__RECORDS SUPPLIED__
□ □ □ □ □ □ □

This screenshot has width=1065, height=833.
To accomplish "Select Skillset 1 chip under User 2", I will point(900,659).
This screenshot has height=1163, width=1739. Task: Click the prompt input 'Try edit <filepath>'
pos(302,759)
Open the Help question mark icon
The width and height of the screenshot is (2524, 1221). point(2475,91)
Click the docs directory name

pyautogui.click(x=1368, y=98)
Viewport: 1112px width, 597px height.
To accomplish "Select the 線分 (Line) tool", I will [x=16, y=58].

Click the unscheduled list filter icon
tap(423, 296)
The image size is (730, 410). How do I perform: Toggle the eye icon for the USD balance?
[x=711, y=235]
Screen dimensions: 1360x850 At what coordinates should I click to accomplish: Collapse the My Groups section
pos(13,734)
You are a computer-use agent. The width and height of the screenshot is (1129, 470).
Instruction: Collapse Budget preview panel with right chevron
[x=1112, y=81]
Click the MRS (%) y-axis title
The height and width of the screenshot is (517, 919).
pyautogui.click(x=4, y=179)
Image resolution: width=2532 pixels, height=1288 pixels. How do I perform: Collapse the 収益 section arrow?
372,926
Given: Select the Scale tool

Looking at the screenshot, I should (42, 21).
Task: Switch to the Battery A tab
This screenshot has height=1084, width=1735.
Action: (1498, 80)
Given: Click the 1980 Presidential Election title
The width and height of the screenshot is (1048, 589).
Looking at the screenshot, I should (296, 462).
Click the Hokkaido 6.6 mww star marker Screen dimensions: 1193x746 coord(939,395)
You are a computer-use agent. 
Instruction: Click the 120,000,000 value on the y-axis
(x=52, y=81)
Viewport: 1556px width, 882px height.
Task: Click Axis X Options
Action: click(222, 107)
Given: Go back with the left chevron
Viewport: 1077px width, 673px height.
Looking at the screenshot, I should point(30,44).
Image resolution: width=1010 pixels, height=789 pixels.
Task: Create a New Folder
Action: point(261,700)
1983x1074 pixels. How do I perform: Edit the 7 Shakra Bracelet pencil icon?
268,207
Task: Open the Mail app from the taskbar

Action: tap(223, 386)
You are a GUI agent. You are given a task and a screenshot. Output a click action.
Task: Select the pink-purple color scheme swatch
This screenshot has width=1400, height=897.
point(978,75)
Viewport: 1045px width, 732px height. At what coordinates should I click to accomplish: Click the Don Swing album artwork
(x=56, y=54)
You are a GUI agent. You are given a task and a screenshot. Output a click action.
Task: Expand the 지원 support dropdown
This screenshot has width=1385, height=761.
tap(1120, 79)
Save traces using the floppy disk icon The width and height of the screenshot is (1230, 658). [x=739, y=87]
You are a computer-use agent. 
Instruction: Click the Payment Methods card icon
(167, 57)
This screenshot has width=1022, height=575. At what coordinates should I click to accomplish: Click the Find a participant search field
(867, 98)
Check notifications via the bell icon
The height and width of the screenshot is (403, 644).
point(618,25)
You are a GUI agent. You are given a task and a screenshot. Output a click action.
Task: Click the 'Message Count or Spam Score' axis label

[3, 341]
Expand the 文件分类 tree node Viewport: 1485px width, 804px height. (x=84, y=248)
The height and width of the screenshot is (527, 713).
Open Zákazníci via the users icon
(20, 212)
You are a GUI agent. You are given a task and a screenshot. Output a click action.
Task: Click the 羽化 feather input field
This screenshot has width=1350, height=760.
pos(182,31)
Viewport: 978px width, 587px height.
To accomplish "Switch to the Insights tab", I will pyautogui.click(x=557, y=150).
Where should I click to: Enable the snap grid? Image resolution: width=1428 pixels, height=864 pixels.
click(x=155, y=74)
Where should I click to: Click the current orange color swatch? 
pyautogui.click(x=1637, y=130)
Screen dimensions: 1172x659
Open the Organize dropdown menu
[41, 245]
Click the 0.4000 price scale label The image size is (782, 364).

□ □ □ □ □ □ □

__AIM OF THE EXERCISE__
In the listing above, locate the line containing "The image size is (730, 410)." and the line containing "Task: Switch to the Battery A tab", then transcribe both and every line between them verbatim.

__RESPONSE BELOW__
The image size is (730, 410). How do I perform: Toggle the eye icon for the USD balance?
[x=711, y=235]
Screen dimensions: 1360x850 At what coordinates should I click to accomplish: Collapse the My Groups section
pos(13,734)
You are a computer-use agent. The width and height of the screenshot is (1129, 470).
Instruction: Collapse Budget preview panel with right chevron
[x=1112, y=81]
Click the MRS (%) y-axis title
The height and width of the screenshot is (517, 919).
pyautogui.click(x=4, y=179)
Image resolution: width=2532 pixels, height=1288 pixels. How do I perform: Collapse the 収益 section arrow?
372,926
Given: Select the Scale tool

Looking at the screenshot, I should (42, 21).
Task: Switch to the Battery A tab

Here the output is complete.